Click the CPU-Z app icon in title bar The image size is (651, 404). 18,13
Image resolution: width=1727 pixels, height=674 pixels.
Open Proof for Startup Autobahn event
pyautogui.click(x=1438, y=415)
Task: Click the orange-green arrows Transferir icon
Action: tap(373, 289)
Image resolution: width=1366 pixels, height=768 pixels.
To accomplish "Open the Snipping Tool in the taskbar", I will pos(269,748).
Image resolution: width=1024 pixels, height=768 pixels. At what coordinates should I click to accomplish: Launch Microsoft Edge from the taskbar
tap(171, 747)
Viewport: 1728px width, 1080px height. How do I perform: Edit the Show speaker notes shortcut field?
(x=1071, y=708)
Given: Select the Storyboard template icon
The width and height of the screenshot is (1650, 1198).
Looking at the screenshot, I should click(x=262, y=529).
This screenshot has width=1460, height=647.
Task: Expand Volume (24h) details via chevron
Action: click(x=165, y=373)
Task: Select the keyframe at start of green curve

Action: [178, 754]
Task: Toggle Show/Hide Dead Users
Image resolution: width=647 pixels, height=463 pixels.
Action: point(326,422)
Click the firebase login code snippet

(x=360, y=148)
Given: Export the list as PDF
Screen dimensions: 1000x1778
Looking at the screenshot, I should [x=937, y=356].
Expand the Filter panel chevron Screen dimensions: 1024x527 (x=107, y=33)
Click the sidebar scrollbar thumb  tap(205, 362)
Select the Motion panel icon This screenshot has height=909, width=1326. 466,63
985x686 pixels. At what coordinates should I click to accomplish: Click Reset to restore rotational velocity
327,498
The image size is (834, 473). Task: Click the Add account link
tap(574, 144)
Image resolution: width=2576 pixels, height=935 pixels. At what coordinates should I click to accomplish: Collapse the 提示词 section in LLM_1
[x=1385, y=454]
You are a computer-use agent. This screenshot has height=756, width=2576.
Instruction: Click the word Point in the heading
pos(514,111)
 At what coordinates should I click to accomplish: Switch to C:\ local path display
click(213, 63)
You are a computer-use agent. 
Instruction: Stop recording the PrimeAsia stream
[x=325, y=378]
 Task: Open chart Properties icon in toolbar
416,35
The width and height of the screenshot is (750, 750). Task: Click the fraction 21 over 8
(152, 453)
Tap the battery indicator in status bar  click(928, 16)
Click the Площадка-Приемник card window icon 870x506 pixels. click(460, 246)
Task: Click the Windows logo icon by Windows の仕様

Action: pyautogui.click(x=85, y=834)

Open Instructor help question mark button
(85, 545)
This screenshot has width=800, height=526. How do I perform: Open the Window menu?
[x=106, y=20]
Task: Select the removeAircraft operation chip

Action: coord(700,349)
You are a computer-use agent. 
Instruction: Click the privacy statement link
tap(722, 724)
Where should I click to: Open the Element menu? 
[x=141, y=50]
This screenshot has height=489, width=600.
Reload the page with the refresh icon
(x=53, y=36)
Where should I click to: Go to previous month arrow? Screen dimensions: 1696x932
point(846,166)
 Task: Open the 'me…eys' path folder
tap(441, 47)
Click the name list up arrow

☆ ☆ ☆ ☆

AIM OF THE TASK :: Starting with the first line of the records above, give back each line exactly until the line with "Task: Toggle Show/Hide Dead Users" has been given as well.

SOLUTION BELOW ::
Click the CPU-Z app icon in title bar The image size is (651, 404). 18,13
Image resolution: width=1727 pixels, height=674 pixels.
Open Proof for Startup Autobahn event
pyautogui.click(x=1438, y=415)
Task: Click the orange-green arrows Transferir icon
Action: tap(373, 289)
Image resolution: width=1366 pixels, height=768 pixels.
To accomplish "Open the Snipping Tool in the taskbar", I will pos(269,748).
Image resolution: width=1024 pixels, height=768 pixels. At what coordinates should I click to accomplish: Launch Microsoft Edge from the taskbar
tap(171, 747)
Viewport: 1728px width, 1080px height. How do I perform: Edit the Show speaker notes shortcut field?
(x=1071, y=708)
Given: Select the Storyboard template icon
The width and height of the screenshot is (1650, 1198).
Looking at the screenshot, I should click(x=262, y=529).
This screenshot has width=1460, height=647.
Task: Expand Volume (24h) details via chevron
Action: click(x=165, y=373)
Task: Select the keyframe at start of green curve

Action: [178, 754]
Task: Toggle Show/Hide Dead Users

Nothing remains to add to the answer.